Could you swap "Open" for "Launch" in the items from the start through the line containing "Action: (37, 297)", inclusive, and give those lines again with everything else unchanged and the pictures left out?

#### Records shown:
===

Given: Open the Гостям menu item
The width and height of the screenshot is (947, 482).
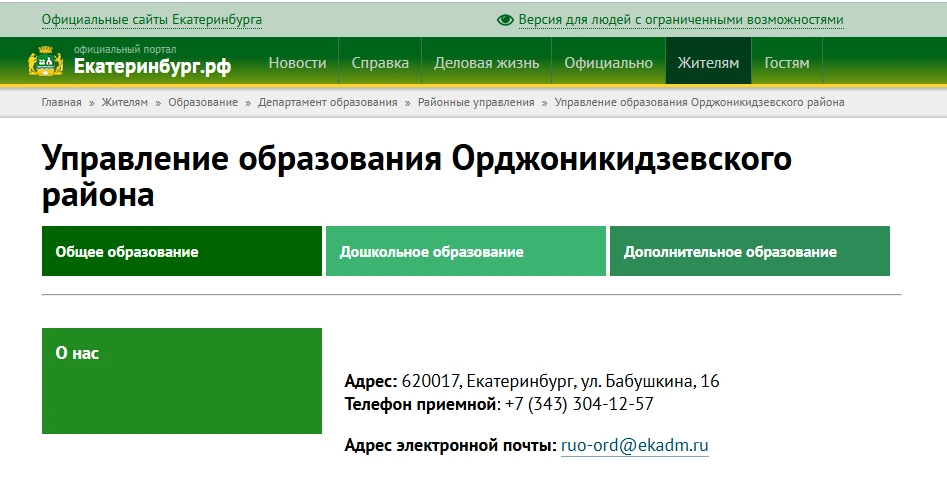Looking at the screenshot, I should pos(787,63).
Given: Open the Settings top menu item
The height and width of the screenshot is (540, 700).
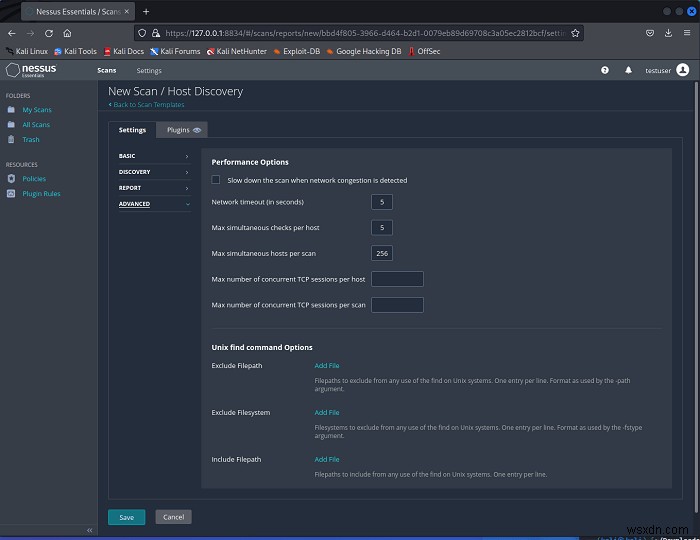Looking at the screenshot, I should pos(149,71).
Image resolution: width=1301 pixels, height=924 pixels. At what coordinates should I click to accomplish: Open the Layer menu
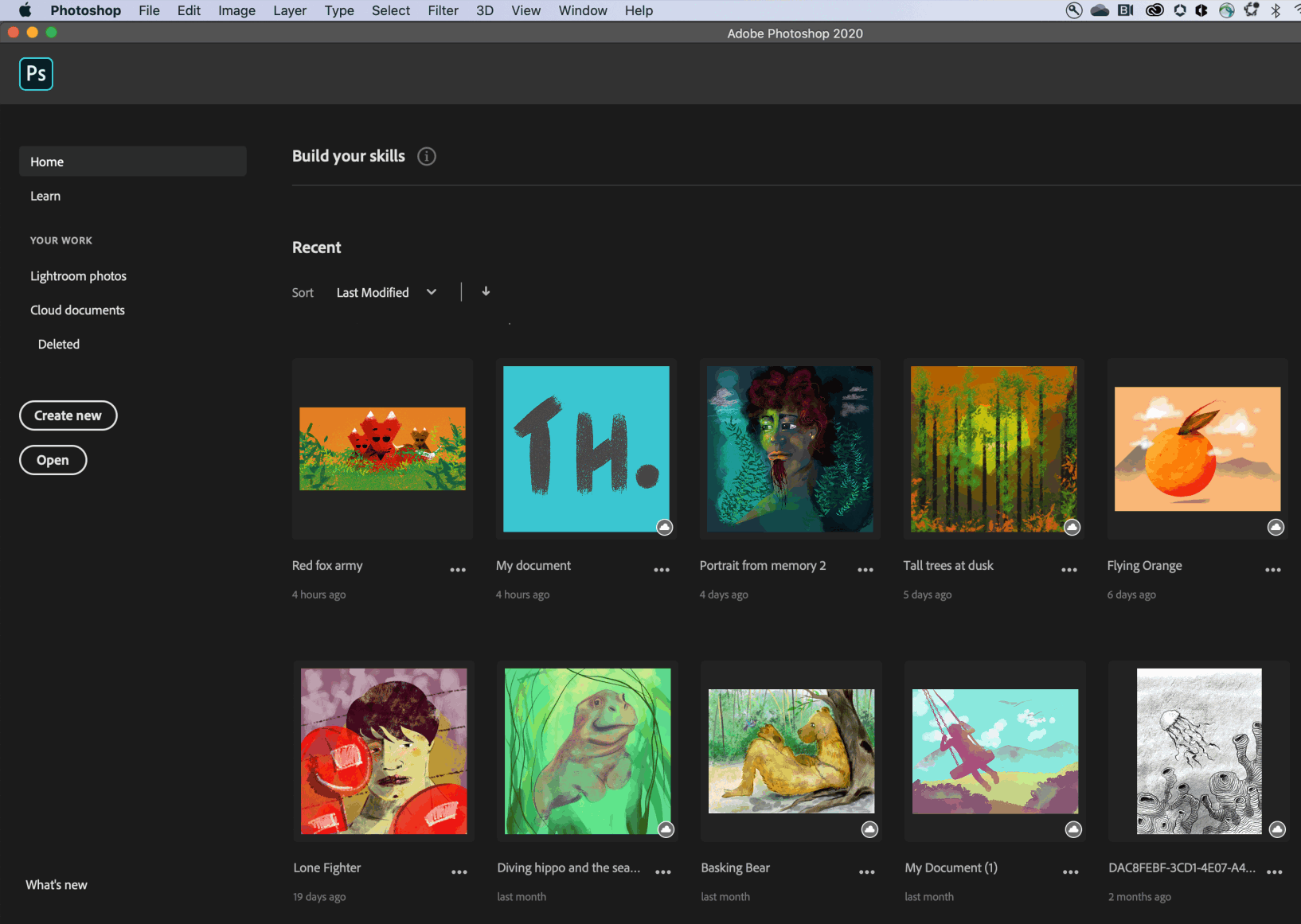pos(290,10)
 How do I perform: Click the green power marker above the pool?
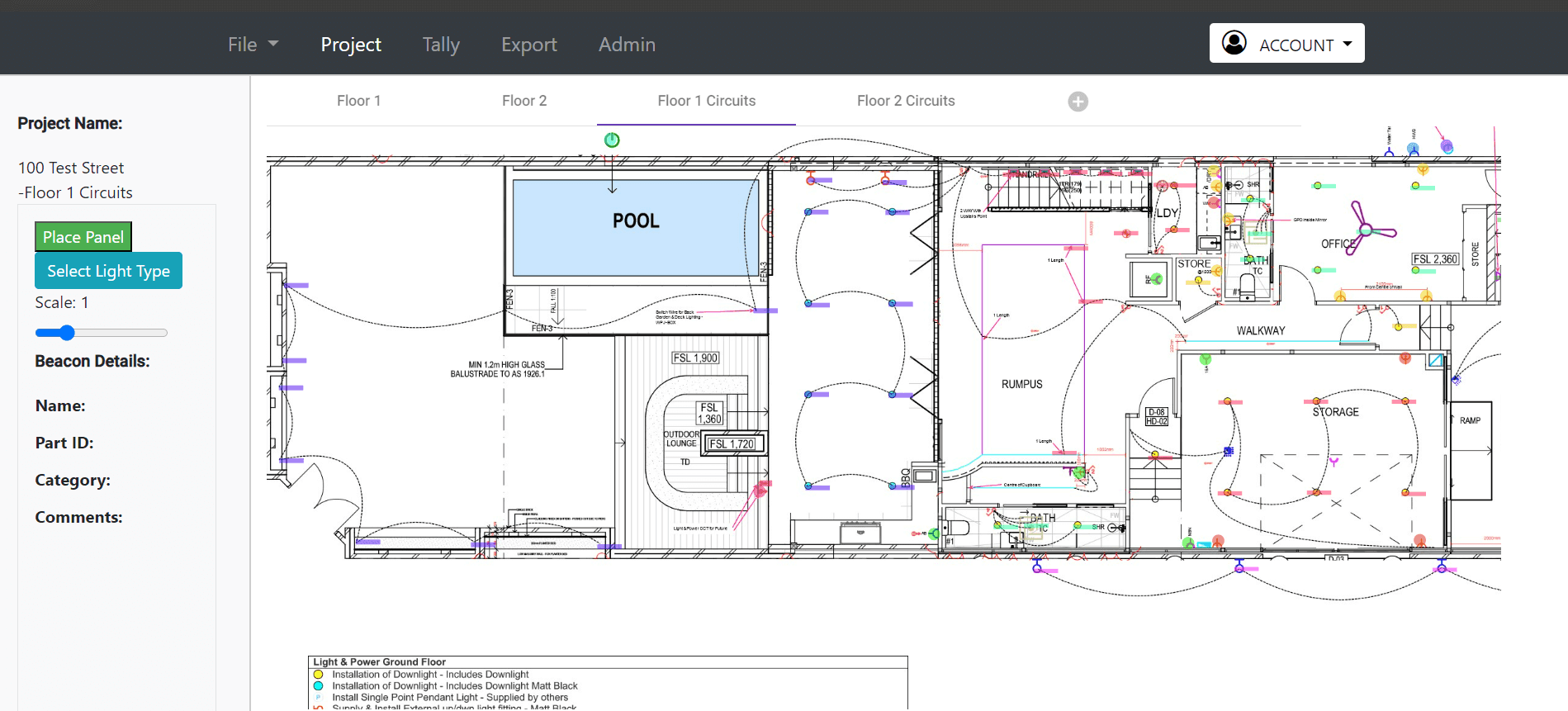(x=612, y=140)
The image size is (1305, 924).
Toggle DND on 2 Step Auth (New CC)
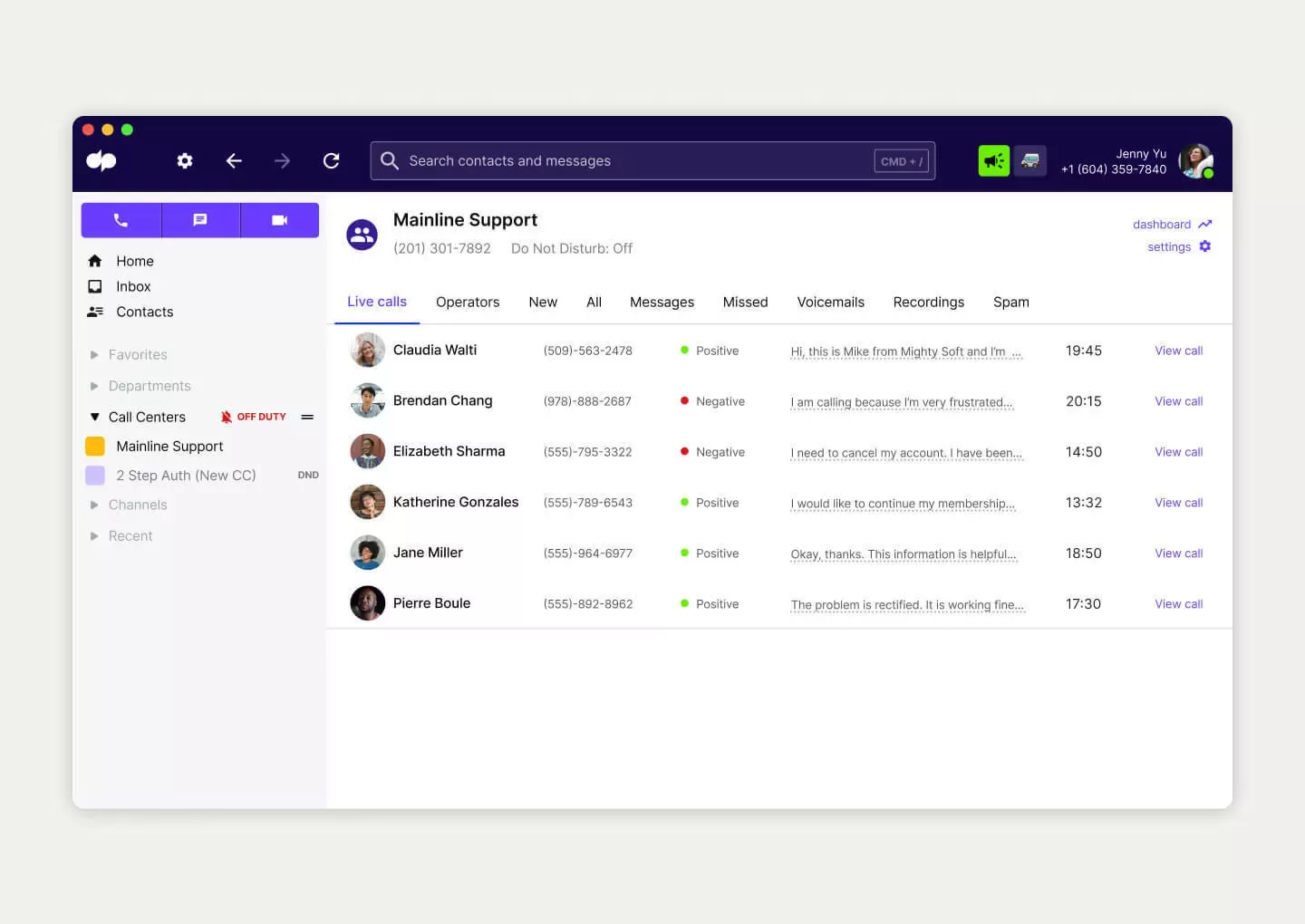point(308,475)
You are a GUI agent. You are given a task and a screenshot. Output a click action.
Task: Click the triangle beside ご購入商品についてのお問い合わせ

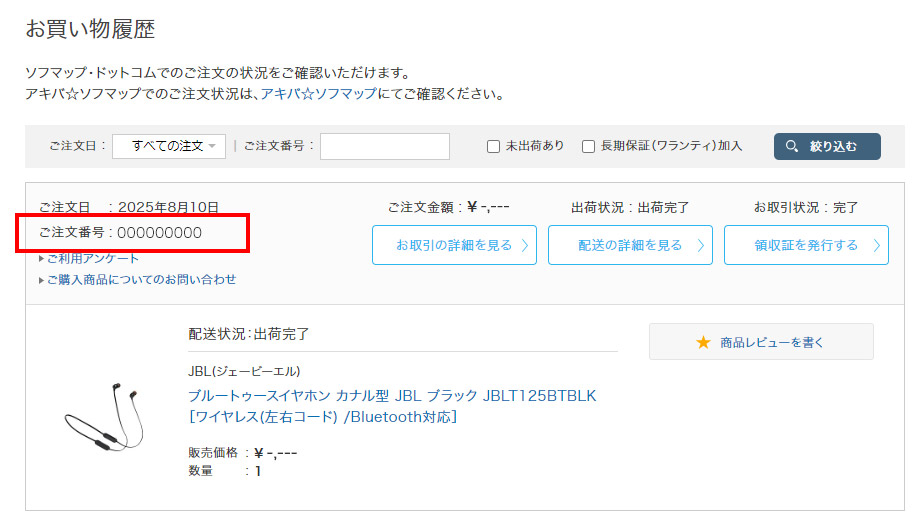coord(41,280)
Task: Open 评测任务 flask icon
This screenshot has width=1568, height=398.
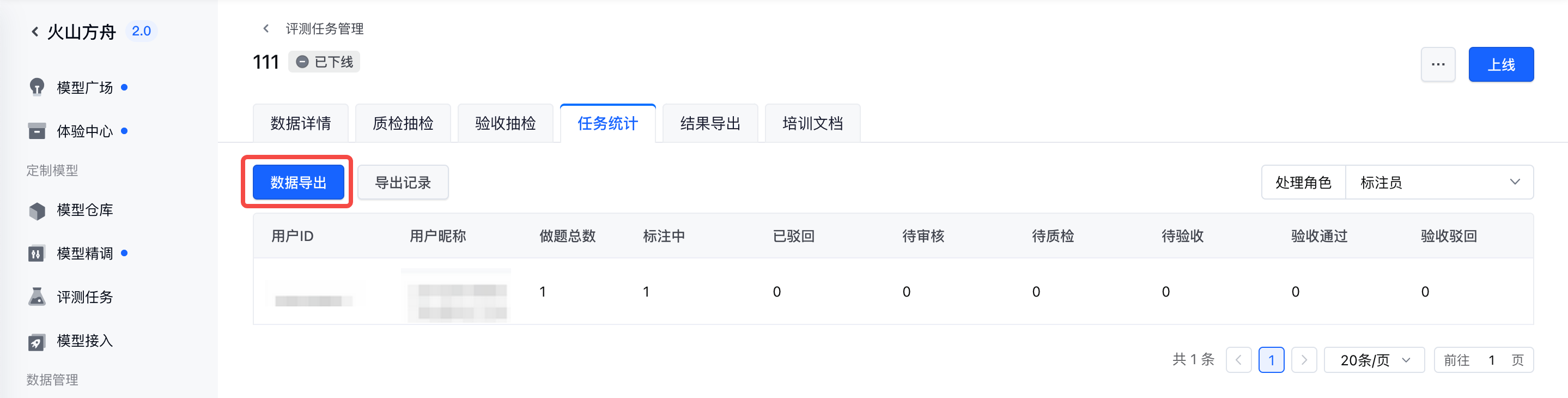Action: (37, 297)
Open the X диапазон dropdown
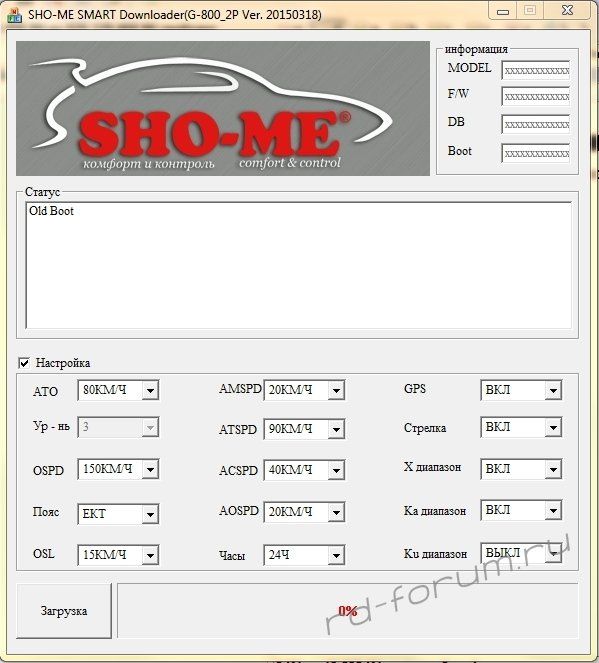The width and height of the screenshot is (599, 663). pyautogui.click(x=521, y=469)
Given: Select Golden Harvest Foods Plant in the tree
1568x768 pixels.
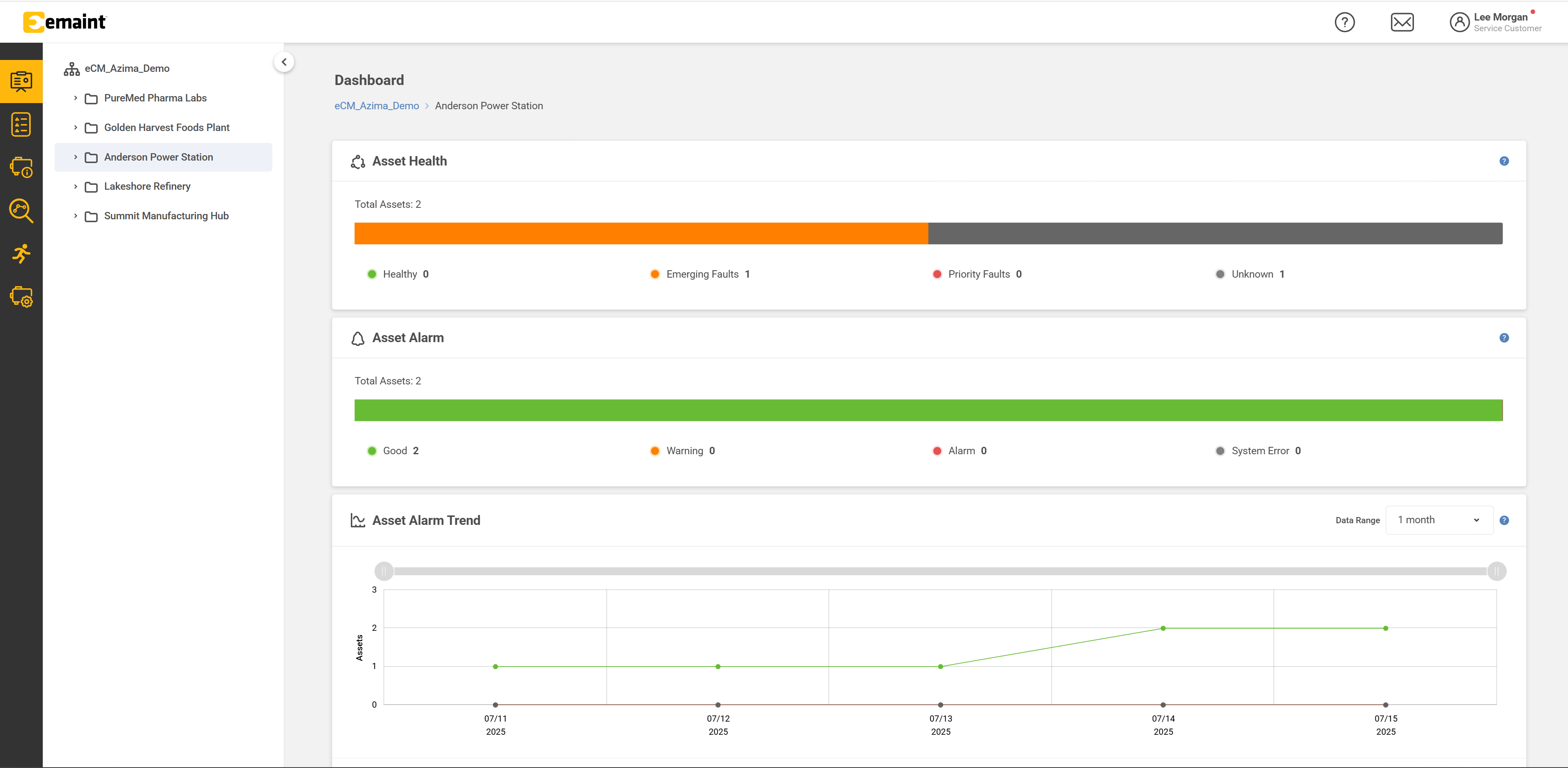Looking at the screenshot, I should click(x=166, y=127).
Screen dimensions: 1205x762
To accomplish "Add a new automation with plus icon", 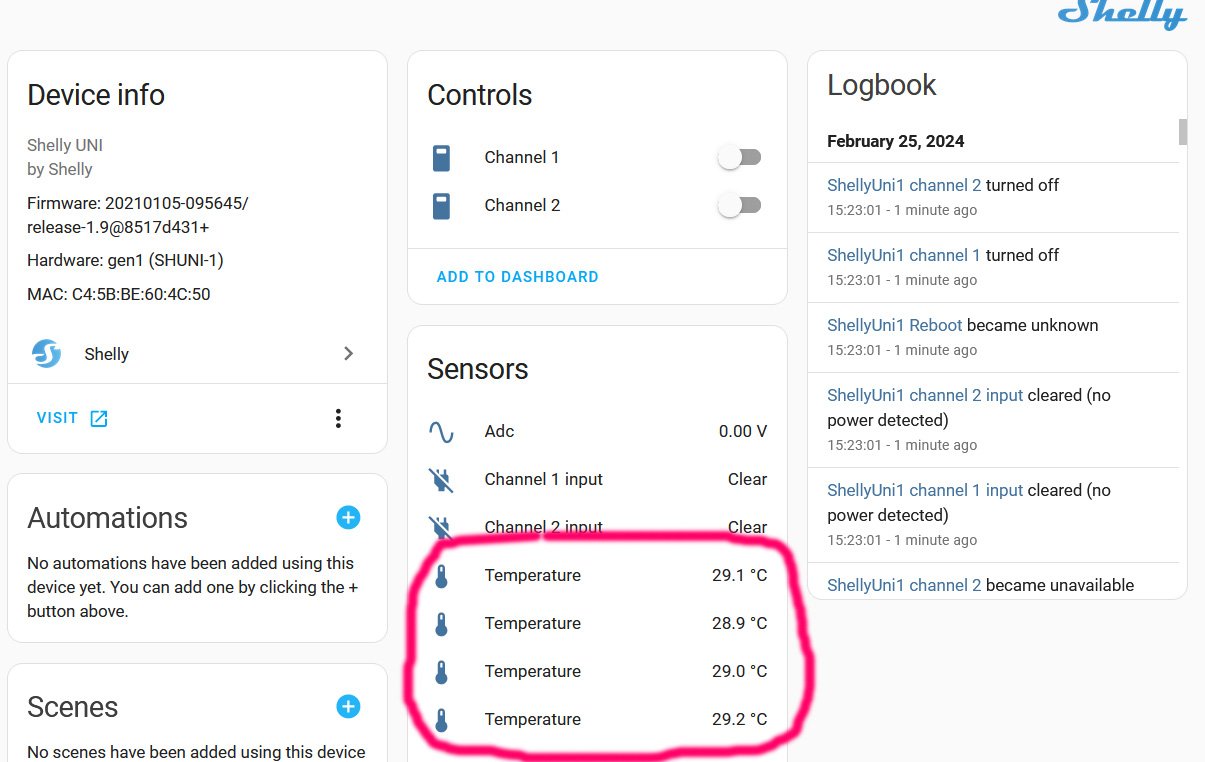I will [348, 517].
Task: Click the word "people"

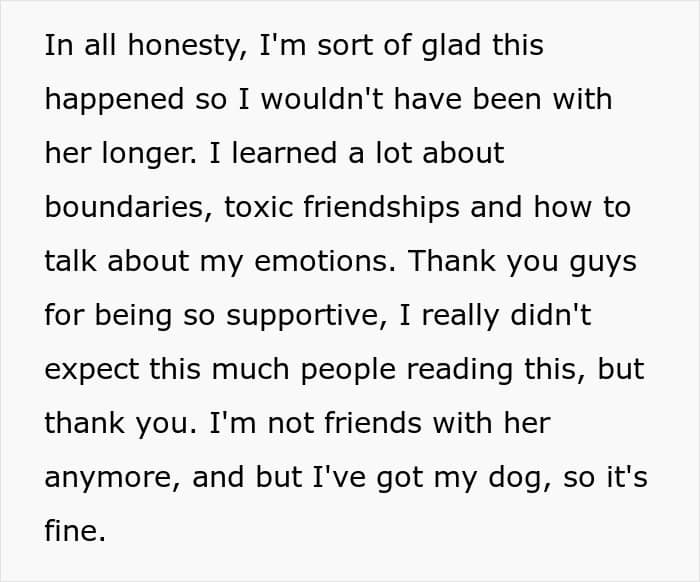Action: coord(348,370)
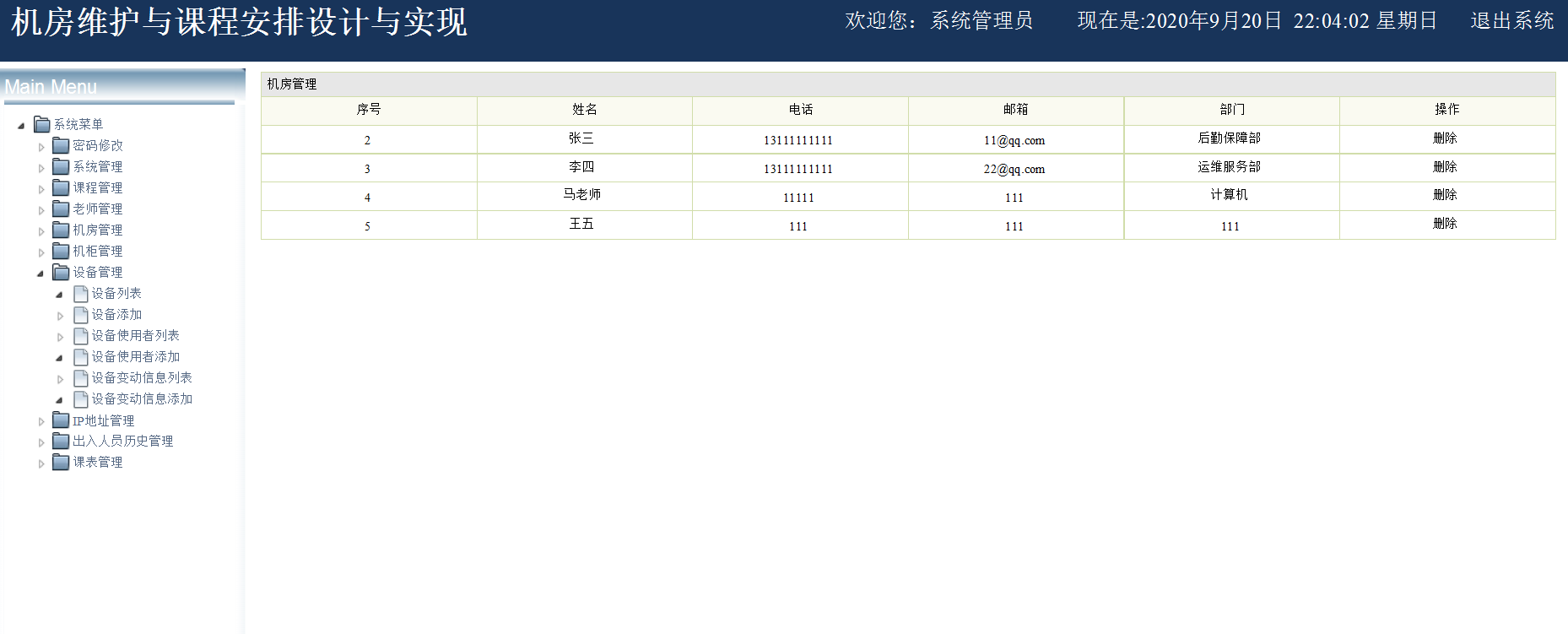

===

#### Complete response:
Given: Launch the Гостям menu item
The width and height of the screenshot is (947, 482).
Looking at the screenshot, I should pos(787,63).
Given: Launch the Settings top menu item
The height and width of the screenshot is (540, 700).
Looking at the screenshot, I should pos(149,71).
Image resolution: width=1301 pixels, height=924 pixels. At what coordinates should I click to accomplish: Launch the Layer menu
pos(290,10)
 How do I perform: Click the green power marker above the pool?
(x=612, y=140)
The image size is (1305, 924).
Toggle DND on 2 Step Auth (New CC)
point(308,475)
You are a GUI agent. You are given a task and a screenshot. Output a click action.
Task: Click the triangle beside ご購入商品についてのお問い合わせ

coord(41,280)
Task: Launch 评测任务 flask icon
This screenshot has width=1568, height=398.
Action: (37, 297)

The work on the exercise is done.